What you need to know about dietary supplements

Proper nutrition is an essential step to optimal overall health, but what if you’re not getting all the nutrients you need in your diet? You’re not alone — most people don’t. That’s why dietary supplements are so important.

Why Use Supplements?

While you can’t replace a healthy diet or lifestyle with dietary supplements, they can help provide essential nutrients that your diet might be lacking. Very few people eat as many fruits and vegetables as they should or get the adequate amounts of calcium, vitamin D, fiber, protein and other nutrients that their bodies need. Supplements can help fill in these voids. They can also boost your immune system and protect you from colds, flu and even cancer.

Which Supplements Should I Be Taking?

But which supplements should you be taking? I generally make supplement recommendations based on your individual age, sex, diet, lifestyle, medical conditions and personal health goals. However, there are several supplements that I frequently recommend for many people.

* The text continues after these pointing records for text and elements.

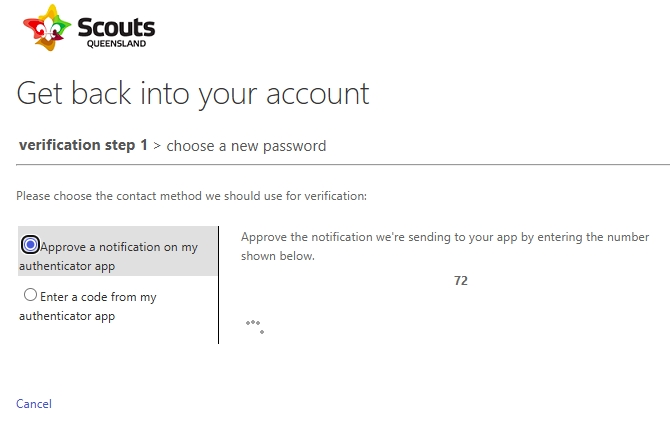This screenshot has width=670, height=428.
Task: Click the Cancel link
Action: pos(34,404)
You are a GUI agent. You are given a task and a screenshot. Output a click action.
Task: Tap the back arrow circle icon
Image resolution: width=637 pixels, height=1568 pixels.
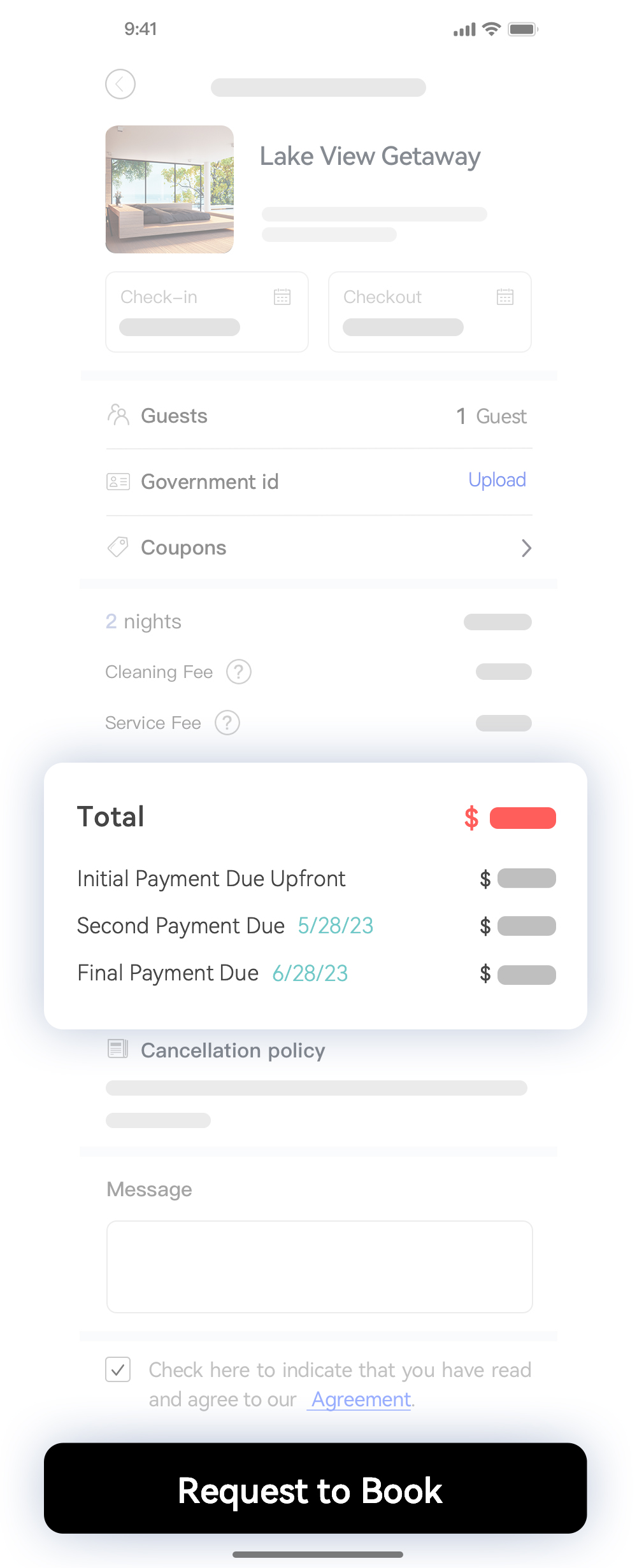point(120,84)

Calcium. Calcium is important for bone protection, especially for women, but many women don’t get enough calcium in their diets. Non-dairy milk alternatives, such as soy, almond or rice milk, may not always contain calcium, and even cow’s milk may not have as much of the nutrients as you may expect. The pasteurization process that removes bacteria and other contaminates from milk also destroys about 30% of its calcium content.

Vitamin D. Vitamin D protects you from heart disease, high blood pressure, diabetes, depression and even some forms of cancer, and it can boost your immune system, reducing your risk of colds and flu. This vitamin is also very important for the absorption of calcium in your bones; it helps keep your bones strong and helps to prevent bone fractures and osteoporosis.

Your skin makes vitamin D when exposed to the sun, but most people don’t get enough sun exposure to produce adequate amounts of this essential vitamin. Too much sun exposure also carries risks of its own, such as increasing your risk of skin cancer. But you can get the vitamin D you need through dietary supplements. Fish oil (omega-3 fatty acids). Omega-3s are important for everyone, including children. They can help with brain and heart function, relieve pain, improve depression symptoms and reduce inflammation. Fish oil is also useful for asthma and skin conditions like psoriasis, as well as weight loss. It can also lower your blood pressure, triglycerides and cholesterol to protect you from stroke and heart disease.

Magnesium. Magnesium has about 300 functions in the human body. It can lower your blood pressure, improve heart function and bone strength, help you sleep, and reduce muscle spasms, leg cramps and headaches. If your magnesium levels aren’t as high as they should be, supplementation can help.

Coenzyme Q10 (CoQ10). CoQ10 is involved in all the energetic pathways in your cells and is extremely important for your brain and heart. Your levels of CoQ10 decrease as you age and certain medications, such as statins used to lower cholesterol, deplete it, resulting in muscle pain and brain fog. CoQ10 supplementation can replace this depleted coenzyme.

Multivitamins containing B vitamins and antioxidants. B vitamins, such as B6, folic acid and B12, decrease your risk of heart disease, colon and breast cancer, and reduce the risk of birth defects when taken by pregnant women. Antioxidants, such as vitamins C, E and A, selenium and beta carotene help your body get rid of toxins that accumulate due to stress, aging, pollution and even inadequate sleep, and can reduce your risk of cancer. These essential nutrients are frequently found in quality multivitamins.